--- ACTIVITY ---
Take from the records below each line that holds "page".

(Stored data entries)
- Opening Delimiter -

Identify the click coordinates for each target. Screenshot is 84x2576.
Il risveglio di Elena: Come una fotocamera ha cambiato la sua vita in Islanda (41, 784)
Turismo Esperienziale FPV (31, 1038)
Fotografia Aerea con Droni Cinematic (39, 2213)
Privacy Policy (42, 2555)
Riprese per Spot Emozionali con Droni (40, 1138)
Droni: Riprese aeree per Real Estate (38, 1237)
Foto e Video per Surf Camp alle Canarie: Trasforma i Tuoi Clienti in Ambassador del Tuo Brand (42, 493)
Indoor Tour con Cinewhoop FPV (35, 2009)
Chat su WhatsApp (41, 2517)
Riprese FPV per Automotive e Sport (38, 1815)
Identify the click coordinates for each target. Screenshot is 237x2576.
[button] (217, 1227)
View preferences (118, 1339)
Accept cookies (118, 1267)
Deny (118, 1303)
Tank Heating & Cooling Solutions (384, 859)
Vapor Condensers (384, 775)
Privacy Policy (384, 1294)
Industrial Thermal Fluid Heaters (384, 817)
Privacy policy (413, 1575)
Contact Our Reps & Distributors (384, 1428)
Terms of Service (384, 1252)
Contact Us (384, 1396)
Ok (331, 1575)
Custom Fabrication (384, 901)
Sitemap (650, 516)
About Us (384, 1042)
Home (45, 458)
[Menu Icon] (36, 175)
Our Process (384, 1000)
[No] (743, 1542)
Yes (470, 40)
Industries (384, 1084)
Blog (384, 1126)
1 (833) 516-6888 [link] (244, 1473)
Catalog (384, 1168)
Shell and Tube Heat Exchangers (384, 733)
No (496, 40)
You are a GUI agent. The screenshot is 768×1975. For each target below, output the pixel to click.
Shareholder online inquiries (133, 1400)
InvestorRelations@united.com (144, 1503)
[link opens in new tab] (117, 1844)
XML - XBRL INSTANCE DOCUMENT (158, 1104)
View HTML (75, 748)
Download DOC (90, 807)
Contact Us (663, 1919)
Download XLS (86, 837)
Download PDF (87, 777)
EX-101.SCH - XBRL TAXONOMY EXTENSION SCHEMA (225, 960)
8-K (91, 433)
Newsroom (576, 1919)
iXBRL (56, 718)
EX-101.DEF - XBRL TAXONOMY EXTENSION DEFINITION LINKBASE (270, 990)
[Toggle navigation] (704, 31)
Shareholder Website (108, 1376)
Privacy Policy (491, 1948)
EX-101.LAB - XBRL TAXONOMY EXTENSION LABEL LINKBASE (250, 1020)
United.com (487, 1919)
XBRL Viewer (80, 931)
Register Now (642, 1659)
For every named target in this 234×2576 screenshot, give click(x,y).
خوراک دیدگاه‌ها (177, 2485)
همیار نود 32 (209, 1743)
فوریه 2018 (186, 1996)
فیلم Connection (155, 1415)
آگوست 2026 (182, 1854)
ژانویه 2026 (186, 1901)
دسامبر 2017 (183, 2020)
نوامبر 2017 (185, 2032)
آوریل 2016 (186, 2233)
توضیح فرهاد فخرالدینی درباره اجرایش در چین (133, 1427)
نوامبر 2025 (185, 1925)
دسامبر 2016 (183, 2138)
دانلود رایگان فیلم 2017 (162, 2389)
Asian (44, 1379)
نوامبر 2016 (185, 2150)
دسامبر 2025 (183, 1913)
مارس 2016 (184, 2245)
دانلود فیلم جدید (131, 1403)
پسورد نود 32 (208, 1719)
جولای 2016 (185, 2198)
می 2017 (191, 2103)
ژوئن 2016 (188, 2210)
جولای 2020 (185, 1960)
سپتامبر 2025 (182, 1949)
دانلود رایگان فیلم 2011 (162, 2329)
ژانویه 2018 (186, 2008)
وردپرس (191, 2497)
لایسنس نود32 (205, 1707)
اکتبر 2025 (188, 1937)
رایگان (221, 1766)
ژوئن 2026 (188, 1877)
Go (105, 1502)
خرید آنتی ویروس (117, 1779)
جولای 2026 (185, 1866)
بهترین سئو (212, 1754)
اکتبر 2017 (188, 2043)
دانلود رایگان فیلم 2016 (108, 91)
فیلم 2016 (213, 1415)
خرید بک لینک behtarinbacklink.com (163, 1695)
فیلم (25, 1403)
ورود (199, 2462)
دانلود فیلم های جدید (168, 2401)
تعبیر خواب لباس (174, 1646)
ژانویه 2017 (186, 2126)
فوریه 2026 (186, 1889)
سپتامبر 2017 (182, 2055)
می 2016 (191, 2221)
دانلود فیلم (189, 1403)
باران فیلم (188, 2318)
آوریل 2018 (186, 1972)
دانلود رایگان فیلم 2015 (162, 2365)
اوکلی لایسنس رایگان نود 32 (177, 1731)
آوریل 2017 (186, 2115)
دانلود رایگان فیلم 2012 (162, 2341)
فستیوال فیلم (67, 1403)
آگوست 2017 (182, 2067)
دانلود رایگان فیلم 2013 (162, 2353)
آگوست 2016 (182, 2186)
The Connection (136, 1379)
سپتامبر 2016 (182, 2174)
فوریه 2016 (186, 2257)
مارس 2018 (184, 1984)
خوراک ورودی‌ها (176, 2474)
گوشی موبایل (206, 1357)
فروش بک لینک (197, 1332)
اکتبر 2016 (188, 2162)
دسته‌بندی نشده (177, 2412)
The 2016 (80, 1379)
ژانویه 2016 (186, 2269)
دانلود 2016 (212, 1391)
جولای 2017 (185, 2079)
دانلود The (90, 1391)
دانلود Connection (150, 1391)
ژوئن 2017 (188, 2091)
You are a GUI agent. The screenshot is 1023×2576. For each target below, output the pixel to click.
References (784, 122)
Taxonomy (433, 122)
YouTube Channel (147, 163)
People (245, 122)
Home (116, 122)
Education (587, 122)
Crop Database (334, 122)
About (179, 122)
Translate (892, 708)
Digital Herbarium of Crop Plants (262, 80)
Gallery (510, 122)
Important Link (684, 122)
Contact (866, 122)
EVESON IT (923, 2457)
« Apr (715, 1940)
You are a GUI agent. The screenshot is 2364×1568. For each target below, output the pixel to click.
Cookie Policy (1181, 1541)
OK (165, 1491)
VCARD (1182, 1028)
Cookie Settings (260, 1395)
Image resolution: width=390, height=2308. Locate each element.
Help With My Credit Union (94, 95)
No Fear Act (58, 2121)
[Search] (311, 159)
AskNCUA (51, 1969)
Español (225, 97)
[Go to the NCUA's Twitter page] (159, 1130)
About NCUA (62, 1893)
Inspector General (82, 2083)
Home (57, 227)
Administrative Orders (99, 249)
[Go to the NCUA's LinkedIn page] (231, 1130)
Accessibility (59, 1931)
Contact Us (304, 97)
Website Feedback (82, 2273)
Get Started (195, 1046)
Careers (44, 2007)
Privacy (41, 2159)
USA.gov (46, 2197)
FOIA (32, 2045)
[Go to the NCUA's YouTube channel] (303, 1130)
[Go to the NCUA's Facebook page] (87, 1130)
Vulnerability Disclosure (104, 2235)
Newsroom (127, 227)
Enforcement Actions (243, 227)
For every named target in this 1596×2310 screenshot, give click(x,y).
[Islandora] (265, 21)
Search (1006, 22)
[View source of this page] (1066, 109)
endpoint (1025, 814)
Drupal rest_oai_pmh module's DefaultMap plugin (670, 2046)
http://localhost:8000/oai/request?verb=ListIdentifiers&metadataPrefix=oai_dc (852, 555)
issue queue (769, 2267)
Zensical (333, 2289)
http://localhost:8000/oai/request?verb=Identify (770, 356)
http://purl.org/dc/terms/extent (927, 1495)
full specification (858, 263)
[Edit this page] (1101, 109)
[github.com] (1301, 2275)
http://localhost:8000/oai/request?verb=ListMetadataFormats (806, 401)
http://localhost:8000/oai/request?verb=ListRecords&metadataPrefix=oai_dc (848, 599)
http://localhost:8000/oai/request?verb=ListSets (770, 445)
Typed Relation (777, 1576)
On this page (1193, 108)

- Closing Delimiter -

--- EXERCISE ANSWER ---
[Go to the NCUA's Twitter page] (159, 1130)
[Go to the NCUA's LinkedIn page] (231, 1130)
[Go to the NCUA's Facebook page] (87, 1130)
[View source of this page] (1066, 109)
[Edit this page] (1101, 109)
On this page (1193, 108)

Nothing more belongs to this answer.